You know this is a French restaurant because there are beautiful skinny pregnant women drinking scotch at the bar and smoking cigarettes. So if you’re in the mood for fashionably low birth weight babies, you’ve come to the right place! The Little Door is one of L.A.’s most romantic date locations; if your idea of romance is dining inside the latest Anthropologie catalog. The food was exceptional, the lamb tender and full of savory flavor and the fish fresh and perfectly cooked. They would not take our reservation without a credit card and the stipulation that if we did not honor our reservation they would charge us $25 per person. The day I accept New York style audacity from a Los Angeles restaurant is the day I am run over by an MTA train, halved from the balls below, and am forced to dine exclusively at places that excuse my leaking colostomy bag because I pay them exorbitant sums derived from my insurance settlement.

8164 W Third St., Los Angeles

Langer’s is in, well, how should I say, a, um, shithole. It’s in one of the worst parts of Los Angeles for both gang violence, aggressive homeless begging and bad parking. But you have to go because it’s the best pastrami sandwich I’ve ever had. Due to environment, Langer’s closes at four pm. They don’t even try to stay open after dark. But go for an incredible lunch that will have you swooning in a beef coma for hours afterward. They have great desserts, too! And you’ll burn off the energy running back to your car to get the hell out. (My girlfriend just said I was so white for writing this review.) You can even call ahead, tell them what bill you’re paying with, and a waiter will meet you at the curb with your order and exact change. Huzzah!

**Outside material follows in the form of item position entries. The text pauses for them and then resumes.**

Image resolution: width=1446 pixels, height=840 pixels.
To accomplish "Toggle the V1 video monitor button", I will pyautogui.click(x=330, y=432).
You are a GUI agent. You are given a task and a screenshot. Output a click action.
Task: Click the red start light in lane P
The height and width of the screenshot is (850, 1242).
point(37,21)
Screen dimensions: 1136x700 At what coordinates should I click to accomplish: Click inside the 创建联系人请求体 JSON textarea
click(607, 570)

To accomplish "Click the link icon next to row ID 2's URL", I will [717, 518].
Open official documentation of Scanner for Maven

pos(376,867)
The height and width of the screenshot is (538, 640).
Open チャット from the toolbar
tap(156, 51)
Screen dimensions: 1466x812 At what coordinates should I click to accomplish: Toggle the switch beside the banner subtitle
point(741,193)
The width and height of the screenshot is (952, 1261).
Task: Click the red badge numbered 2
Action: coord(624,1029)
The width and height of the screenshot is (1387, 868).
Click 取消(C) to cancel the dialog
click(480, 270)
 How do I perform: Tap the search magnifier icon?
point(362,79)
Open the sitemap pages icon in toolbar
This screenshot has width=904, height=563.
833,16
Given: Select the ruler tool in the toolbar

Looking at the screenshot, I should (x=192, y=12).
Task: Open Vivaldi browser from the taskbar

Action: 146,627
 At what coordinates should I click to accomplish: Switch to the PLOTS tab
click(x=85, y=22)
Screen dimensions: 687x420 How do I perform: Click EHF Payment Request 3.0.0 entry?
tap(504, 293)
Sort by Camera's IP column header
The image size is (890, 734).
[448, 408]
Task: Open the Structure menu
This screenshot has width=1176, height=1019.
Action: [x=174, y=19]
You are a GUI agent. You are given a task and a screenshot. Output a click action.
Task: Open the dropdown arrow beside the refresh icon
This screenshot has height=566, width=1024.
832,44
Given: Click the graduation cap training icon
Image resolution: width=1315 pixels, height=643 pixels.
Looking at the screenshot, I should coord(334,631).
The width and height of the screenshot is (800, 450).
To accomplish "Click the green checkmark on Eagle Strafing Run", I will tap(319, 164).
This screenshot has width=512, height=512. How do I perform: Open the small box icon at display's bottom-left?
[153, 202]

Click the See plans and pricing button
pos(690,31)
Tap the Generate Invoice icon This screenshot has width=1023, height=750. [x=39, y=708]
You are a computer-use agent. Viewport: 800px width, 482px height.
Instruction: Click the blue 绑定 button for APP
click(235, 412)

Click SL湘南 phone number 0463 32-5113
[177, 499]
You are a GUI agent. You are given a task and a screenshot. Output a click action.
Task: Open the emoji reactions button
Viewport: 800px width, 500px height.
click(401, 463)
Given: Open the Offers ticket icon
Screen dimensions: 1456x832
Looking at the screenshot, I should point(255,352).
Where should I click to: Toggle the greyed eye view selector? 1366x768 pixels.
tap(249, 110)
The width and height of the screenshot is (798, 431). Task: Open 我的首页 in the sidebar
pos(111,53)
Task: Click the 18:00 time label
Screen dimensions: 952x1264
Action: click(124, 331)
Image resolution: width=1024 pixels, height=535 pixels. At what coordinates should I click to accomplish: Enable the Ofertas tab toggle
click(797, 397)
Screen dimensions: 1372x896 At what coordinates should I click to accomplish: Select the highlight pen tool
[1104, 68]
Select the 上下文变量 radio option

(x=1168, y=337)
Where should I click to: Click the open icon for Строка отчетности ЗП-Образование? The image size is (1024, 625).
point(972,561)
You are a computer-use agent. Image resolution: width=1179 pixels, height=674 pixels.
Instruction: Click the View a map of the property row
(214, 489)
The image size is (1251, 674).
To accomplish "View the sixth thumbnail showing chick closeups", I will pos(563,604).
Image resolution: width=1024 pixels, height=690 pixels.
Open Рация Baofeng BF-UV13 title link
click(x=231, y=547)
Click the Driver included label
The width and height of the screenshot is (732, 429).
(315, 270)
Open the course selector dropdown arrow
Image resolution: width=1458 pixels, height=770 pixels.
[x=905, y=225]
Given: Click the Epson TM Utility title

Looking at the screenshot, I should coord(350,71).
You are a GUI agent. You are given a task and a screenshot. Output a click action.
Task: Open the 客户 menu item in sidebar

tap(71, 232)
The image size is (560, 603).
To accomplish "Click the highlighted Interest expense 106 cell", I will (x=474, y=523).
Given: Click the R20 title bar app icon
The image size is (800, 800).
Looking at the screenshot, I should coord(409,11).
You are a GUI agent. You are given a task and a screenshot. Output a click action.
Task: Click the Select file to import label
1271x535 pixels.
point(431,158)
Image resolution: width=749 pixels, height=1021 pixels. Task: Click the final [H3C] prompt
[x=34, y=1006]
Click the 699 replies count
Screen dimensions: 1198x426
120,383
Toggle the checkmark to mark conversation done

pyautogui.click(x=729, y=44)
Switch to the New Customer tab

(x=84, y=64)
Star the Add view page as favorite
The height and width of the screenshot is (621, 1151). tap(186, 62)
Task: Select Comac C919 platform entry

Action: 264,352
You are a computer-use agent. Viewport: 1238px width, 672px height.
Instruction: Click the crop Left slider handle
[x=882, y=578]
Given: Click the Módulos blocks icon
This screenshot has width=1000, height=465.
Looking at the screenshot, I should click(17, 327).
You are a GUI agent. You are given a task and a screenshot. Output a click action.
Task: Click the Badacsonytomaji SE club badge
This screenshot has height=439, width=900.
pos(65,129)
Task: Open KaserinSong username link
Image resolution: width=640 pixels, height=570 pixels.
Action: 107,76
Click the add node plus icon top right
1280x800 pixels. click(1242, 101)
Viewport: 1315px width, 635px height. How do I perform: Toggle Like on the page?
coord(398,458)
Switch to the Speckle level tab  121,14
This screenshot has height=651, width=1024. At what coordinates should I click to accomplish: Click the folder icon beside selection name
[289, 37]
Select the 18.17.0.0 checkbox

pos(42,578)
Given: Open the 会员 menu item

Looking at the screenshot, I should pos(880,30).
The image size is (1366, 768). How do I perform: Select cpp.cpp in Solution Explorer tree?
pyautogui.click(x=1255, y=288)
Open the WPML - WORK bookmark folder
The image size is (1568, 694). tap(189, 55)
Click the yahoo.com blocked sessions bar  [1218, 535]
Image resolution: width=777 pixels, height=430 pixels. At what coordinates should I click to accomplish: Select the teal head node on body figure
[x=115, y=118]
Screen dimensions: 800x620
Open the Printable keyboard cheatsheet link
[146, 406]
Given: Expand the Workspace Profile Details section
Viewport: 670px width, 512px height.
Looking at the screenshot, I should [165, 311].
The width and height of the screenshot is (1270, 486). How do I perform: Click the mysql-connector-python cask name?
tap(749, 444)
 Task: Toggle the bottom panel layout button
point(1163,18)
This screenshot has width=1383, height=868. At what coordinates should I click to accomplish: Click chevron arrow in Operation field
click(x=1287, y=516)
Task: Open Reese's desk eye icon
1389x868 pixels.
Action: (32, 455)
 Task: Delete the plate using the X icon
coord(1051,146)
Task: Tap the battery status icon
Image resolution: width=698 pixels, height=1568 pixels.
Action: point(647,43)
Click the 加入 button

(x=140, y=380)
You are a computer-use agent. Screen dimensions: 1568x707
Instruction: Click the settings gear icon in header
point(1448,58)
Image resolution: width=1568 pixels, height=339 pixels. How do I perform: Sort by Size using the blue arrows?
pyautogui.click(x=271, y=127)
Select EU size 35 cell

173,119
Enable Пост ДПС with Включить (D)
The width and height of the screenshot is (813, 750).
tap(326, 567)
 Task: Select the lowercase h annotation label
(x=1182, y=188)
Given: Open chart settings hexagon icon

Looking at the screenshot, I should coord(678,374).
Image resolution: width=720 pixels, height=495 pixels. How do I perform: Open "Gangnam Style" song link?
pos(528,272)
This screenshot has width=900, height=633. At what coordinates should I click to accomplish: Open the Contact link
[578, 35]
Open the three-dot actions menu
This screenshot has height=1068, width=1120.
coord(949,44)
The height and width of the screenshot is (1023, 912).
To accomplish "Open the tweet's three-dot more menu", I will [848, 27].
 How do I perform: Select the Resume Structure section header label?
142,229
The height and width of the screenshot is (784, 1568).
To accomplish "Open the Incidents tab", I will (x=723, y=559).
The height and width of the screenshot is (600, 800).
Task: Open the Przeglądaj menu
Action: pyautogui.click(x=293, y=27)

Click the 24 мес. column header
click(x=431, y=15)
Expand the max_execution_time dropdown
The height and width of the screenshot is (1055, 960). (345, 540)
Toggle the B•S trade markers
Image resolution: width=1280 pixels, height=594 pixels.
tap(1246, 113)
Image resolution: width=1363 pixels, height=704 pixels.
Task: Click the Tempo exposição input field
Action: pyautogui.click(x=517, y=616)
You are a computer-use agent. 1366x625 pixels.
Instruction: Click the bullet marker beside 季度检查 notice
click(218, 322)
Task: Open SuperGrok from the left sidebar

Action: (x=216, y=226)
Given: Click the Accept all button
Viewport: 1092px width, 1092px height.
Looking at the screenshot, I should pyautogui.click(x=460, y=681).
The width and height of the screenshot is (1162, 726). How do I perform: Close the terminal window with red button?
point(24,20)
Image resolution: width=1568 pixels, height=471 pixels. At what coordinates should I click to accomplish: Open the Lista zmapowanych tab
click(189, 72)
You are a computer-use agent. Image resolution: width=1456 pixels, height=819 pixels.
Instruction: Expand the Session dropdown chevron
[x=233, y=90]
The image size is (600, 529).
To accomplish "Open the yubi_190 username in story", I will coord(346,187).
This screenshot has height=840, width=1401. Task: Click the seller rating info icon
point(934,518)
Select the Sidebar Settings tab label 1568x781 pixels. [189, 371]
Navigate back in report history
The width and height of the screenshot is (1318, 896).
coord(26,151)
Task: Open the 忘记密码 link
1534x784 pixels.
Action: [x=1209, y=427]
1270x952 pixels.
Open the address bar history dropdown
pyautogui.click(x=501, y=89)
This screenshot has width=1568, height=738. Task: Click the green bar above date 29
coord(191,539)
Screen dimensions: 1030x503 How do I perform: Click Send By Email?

704 S Alvarado St, Los Angeles

We have the fortune of living two blocks away from what is arguable one of Los Angeles’ few true French restaurants. French food was hijacked by gourmet chefs who tried to establish the sauce as the holy grail of culinary school. La Dijoniase proves that you can serve good French food in a cool neighborhood restaurant, without the astronomic price tag or the Food Network hovering near the souse chef station. Sandwiches, salads, pastas, and crepes, baby. They also serve one of the rare true Nicoise salads in town. There is a lunch menu with more sandwiches and lunch options. Beware, the one thing that is the most traditionally French here is the service. It tends to suck. The waiters are nice, but have trouble remembering you exist. Average price for two people is about twenty bucks before tip.

(310) 287-2770, 8703 Washington Blvd, Culver City

You always risk a disaster when you attempt fusion cuisine, but K-Zo succeeds deliciously. The quality of the fish is superb – which means anything built with fish that marvelous is going to be good. The live octopus carpaccio was spectacular. And though it didn’t twitch (not THAT live) you could tell it was fresh, prepared seconds before it hit our table. And that’s the second aspect of K-Zo that elavates it – their staff knows how to pace a meal. Sushi wasn’t just brought out in a buckshot. Salads and sashimi were presented first and the staff waited until they were eaten before bringing small portions of rolls and other dishes. This is a restaurant that knows that good fish must be eaten immediately after being prepared – the longer it waits on the table the weirder it gets. K-Zo is first class sushi dining and I can’t wait to go back. They also have an expansive sake list including a 3 flavor sampler for neophites. Alas, you’ll have to pay for the experience to the tune of forty bucks a head.